Sam shook his head with a smile, leading the way back to the living room with a box of cookies in his hand. “This kind of shit doesn’t happen where I’m from.”
“Where are you from?”
“Grew up in Birmingham.”
Ah, so that explained the Southern twang in his voice. “Does your family still live there?”
“Bought my parents a place in California a few years back. Still have extended family in Alabama, but I don’t get out there too much.”
“It’s nice that you have your parents nearby.” She sat in front of the fire.
“Yeah.” They stared at each other for a few beats of heavy silence.
She wrapped her arms around her knees and hugged herself. She’d be able to go home tomorrow. Sam was flying back to LA. He’d be recording a duet with Tina Torrey. She was gorgeous and sexy and sophisticated in all kind of ways Carly wasn’t. That was his real life. This was hers. “So when I leave here tomorrow, it’s good-bye,” she said.
He tilted his head. “What?”
“Nothing would have ever happened between us if I hadn’t gotten stranded here. I’d have dropped off your pastries, and we never would have seen each other again.” And she had no business feeling emotional about this, but try telling that to her heart.
“Not true.” He sat and tugged her into his lap. “I thought about you all damn day after I left your shop. Why do you think I asked you to deliver all that stuff yesterday?”
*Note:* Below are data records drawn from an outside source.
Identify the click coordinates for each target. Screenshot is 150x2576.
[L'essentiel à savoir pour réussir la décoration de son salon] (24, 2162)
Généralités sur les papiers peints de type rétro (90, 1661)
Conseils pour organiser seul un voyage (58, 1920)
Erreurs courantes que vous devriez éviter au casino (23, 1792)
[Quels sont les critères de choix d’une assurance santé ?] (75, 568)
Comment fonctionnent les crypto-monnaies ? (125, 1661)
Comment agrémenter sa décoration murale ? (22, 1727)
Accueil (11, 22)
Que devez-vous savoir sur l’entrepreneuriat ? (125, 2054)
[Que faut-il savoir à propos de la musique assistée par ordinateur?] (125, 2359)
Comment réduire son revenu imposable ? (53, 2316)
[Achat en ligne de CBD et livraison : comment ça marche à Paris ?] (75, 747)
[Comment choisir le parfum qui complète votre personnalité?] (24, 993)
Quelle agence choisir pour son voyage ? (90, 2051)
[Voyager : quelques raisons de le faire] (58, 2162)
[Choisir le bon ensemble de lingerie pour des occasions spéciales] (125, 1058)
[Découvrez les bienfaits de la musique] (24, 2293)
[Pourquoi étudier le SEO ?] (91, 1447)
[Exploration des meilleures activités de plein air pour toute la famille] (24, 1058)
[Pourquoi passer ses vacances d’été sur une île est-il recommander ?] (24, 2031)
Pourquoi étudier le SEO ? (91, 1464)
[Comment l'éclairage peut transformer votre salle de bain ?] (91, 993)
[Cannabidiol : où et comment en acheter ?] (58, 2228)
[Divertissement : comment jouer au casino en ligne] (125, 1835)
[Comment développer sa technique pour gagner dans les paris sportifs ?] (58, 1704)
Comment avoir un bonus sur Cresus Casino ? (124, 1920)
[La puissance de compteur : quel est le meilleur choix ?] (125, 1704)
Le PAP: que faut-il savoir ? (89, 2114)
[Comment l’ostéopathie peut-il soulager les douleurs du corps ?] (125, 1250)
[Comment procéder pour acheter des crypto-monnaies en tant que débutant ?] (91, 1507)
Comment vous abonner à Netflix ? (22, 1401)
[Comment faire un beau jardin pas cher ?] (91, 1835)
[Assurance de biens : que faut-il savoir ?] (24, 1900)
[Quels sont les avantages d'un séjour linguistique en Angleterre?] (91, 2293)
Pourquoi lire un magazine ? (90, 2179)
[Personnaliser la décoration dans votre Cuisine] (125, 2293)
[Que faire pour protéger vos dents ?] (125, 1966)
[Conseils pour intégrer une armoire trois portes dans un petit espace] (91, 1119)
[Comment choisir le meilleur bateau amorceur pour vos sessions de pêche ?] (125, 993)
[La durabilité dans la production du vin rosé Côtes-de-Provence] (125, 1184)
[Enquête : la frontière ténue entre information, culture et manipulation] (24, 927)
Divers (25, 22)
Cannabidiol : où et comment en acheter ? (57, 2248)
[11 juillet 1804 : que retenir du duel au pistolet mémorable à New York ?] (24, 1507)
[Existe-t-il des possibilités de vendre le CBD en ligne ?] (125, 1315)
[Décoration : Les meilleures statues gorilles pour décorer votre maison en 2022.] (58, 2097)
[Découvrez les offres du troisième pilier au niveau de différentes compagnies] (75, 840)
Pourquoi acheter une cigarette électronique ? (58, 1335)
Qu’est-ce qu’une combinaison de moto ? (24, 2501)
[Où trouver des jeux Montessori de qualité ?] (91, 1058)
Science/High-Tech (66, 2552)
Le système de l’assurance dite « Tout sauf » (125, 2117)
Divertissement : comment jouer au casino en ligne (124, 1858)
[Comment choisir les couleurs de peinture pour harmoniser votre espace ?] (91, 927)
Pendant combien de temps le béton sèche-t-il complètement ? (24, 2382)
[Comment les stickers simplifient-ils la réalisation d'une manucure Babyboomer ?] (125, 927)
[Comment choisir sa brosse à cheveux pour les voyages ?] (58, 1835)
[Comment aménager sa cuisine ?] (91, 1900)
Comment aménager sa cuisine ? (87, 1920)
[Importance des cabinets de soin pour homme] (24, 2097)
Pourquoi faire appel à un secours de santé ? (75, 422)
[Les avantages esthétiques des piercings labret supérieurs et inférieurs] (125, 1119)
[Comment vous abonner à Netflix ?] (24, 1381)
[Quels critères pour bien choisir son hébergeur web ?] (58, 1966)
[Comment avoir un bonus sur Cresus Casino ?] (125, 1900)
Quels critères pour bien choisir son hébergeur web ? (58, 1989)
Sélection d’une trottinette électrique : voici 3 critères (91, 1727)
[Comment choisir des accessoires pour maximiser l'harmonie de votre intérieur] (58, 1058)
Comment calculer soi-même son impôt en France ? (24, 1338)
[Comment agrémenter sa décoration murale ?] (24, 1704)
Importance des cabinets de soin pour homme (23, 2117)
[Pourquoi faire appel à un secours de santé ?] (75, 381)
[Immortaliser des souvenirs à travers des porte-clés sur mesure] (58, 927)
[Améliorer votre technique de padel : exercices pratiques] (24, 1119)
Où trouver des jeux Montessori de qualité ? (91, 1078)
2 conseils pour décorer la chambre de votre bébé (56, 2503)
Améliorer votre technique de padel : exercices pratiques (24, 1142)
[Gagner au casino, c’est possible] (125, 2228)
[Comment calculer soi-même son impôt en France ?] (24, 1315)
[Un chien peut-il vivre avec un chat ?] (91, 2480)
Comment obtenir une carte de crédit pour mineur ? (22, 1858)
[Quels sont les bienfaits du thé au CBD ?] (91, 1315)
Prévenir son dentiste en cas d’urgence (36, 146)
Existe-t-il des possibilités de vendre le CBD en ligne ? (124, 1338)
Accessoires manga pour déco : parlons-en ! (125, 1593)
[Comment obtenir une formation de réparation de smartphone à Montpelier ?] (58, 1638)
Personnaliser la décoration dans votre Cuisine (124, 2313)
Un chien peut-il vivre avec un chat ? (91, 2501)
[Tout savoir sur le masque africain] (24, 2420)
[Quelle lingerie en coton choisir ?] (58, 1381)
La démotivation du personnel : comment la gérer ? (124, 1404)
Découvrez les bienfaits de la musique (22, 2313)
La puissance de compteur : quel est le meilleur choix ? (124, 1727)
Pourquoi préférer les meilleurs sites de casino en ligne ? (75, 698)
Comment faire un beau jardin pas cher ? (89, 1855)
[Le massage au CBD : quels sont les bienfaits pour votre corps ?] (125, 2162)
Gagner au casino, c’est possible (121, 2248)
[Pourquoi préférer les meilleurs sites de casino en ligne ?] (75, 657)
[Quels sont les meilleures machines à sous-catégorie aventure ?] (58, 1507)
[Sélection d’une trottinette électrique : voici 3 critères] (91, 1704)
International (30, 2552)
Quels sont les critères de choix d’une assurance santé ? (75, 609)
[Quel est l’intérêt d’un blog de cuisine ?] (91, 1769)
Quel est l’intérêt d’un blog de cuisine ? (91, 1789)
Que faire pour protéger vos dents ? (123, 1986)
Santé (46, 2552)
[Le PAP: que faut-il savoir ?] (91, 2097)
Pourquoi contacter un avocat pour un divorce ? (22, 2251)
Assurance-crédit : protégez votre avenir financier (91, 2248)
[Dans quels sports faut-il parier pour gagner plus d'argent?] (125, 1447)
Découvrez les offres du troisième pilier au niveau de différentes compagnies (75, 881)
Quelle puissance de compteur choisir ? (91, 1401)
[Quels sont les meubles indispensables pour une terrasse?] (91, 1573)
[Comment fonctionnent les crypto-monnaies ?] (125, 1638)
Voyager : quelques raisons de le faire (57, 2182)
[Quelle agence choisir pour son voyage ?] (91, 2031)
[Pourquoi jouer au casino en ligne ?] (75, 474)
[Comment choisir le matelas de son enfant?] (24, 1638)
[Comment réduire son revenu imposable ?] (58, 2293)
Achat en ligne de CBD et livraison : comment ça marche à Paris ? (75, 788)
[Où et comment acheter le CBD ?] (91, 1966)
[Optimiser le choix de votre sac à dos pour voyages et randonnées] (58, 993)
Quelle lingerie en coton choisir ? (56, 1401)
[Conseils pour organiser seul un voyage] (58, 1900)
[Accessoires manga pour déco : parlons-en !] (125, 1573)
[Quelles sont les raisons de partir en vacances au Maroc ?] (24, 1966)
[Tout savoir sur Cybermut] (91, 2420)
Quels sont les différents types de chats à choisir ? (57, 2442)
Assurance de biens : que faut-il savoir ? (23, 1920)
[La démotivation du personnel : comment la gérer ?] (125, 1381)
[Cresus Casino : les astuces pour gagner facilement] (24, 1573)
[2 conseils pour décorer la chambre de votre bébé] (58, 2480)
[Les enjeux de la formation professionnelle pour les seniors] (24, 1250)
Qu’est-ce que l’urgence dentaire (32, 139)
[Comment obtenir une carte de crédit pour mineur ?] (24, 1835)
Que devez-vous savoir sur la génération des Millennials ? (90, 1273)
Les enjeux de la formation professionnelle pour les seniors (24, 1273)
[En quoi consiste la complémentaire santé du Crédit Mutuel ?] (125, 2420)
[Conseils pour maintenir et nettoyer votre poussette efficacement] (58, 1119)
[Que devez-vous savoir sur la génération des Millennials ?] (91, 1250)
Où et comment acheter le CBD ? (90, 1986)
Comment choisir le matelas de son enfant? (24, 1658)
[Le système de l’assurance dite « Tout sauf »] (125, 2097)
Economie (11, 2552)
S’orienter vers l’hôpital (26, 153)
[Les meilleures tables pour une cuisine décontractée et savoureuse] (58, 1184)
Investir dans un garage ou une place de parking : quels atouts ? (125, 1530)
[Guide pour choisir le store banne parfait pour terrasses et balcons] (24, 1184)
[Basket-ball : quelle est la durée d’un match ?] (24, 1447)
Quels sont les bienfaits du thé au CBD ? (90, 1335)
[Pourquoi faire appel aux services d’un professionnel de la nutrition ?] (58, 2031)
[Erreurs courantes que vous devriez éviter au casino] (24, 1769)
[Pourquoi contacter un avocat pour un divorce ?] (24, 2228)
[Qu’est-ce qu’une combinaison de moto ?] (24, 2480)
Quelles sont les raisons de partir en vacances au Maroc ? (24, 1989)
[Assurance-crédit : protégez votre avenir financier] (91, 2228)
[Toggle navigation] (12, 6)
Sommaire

She looked away because the intensity in his blue eyes was stirring up all kinds of warm, mushy things inside her. “We live in different worlds.”
“We live on opposite sides of the country, yeah. But don’t spin some bullshit about ‘different worlds,’ Carly. If you owned a bakery in LA and I’d met you there, this…” He yanked her forward so that her hips met his, his erection pressing into her. “It still would have happened, and it would have lasted a hell of a lot longer than two days.”
She wanted to believe that, really wanted to believe it. But what difference did it make? Once the ice melted, he was flying back to California, and they’d never see each other again. “Tonight,” she whispered. “I’m yours tonight.”
“No, baby.” His voice rumbled through her, low and sexy. “Tonight, I’m all yours.”
He kissed her, hot and fierce, his mouth devouring hers with a new kind of urgency. The knowledge that this was their last night together had set them on fire.
“Crazy beautiful,” he murmured against her neck. “That’s what you are.”
Her heart somersaulted in her chest. He’d sung those lyrics to her earlier while he played the guitar. It was one of the new songs he’d written, and she absolutely loved it. Would she hear it on the radio someday? Would he be singing about her then, or would she just be a distant memory?